Apr 22 2011
New materials and new technologies offer opportunities to bring implant dentistry to more patients. Fiber-reinforced composite is a new material that promises advantages for use in oral and craniofacial applications as well as in orthopedics. Discovering how it responds to stress and strain can help gauge its usefulness.
As part of a special issue of the Journal of Oral Implantology focusing on anticipated advances in oral surgery, a new study compares fiber-reinforced composite and titanium implants. Researchers analyzed how the two materials affect stress and strain on the implant and the bone tissue surrounding it. They also compared interfacial stresses between the materials under three directions of load.
Distribution of stress and strain to the jawbone is significantly changed after reconstruction with oral implants. How an implant using fiber-reinforced composite reacts has not yet been well tested. This biomechanical connection between implant and bone can be different for each patient and is hard to measure.
Therefore, this study used a three-dimensional finite element model constructed from a mandibular bone and an implant to test these materials. The model was subjected to stress loads of 50 N (Newton) in vertical and horizontal directions.

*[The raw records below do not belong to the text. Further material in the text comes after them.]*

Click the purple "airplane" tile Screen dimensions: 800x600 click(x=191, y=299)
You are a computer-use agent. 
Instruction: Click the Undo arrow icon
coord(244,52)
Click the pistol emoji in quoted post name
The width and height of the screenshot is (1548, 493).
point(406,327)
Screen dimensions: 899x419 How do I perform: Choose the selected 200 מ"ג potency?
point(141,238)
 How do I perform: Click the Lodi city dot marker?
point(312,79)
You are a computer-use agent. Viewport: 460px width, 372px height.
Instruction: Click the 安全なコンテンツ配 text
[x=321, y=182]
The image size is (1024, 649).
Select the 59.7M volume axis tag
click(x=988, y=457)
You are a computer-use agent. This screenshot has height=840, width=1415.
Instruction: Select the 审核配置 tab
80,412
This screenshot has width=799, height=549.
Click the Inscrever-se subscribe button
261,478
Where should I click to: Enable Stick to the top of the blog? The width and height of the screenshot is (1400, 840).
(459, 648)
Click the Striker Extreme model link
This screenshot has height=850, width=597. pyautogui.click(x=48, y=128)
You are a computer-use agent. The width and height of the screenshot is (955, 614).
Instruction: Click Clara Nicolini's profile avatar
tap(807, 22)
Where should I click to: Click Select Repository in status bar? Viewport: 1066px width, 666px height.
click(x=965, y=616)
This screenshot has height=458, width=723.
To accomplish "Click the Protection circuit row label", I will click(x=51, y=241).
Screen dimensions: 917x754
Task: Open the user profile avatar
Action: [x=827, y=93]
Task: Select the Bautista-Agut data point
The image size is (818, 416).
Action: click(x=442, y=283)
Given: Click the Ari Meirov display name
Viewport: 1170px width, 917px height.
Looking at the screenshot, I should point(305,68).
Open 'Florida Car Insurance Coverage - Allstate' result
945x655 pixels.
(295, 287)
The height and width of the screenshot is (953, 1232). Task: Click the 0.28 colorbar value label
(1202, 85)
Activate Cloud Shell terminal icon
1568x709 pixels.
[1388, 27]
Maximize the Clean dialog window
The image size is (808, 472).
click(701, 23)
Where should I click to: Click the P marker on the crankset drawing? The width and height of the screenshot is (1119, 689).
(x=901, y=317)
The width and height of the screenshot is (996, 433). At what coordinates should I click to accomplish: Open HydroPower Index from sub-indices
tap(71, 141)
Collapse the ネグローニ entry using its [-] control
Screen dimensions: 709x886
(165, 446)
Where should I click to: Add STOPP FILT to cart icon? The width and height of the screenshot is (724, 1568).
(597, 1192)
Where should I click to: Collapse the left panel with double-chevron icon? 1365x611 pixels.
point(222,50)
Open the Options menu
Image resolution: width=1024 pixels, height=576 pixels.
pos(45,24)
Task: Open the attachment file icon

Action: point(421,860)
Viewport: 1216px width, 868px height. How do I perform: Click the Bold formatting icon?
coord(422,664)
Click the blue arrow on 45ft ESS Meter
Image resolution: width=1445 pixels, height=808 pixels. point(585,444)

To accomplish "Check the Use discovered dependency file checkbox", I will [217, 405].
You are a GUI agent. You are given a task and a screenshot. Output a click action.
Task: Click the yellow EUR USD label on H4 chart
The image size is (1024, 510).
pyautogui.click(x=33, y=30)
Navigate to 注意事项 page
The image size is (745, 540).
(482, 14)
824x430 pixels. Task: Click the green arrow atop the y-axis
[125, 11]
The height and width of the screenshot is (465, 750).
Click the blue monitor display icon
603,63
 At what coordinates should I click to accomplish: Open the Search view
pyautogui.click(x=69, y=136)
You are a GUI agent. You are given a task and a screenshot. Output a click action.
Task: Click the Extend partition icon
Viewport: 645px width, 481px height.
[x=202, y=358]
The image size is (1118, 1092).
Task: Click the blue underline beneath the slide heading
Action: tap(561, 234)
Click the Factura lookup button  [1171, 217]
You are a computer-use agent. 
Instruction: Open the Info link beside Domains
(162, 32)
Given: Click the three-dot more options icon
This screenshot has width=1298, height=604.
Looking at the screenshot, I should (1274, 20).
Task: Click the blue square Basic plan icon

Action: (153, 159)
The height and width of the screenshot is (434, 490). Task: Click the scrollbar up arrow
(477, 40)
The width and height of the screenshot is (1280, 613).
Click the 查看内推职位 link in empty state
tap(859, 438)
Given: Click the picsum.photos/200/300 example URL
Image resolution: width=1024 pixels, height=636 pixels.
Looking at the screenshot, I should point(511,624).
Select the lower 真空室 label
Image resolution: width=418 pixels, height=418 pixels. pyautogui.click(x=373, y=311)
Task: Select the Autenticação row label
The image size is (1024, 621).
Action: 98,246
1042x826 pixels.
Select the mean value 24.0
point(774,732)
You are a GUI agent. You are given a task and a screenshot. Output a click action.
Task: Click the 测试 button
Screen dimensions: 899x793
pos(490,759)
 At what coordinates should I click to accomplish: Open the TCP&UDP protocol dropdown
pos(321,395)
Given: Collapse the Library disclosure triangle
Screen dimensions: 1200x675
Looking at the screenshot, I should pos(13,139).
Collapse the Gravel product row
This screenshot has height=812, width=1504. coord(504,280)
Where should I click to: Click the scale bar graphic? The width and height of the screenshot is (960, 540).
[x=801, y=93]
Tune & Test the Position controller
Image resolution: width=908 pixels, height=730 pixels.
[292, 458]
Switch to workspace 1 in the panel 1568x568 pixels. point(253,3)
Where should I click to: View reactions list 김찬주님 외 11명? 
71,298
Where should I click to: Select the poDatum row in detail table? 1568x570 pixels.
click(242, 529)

Although variances were observed for both the fiber-reinforced composite and the titanium materials with these tests, the composite performed well. The strain distribution demonstrated a clear difference between the two materials. The results show that the vertical load stress range of the fiber-reinforced composite implant was close to the stress level for optimal bone growth. The composite implant also proved to have a more even distribution of stress at the bone surrounding the implant than the titanium.
While new technologies do not always mean new methodologies, they do offer additional choices in how dentists care for patients. More choices in implant dentistry can bring restorative techniques to a wider variety of patients, and advancing patient care remains the primary focus.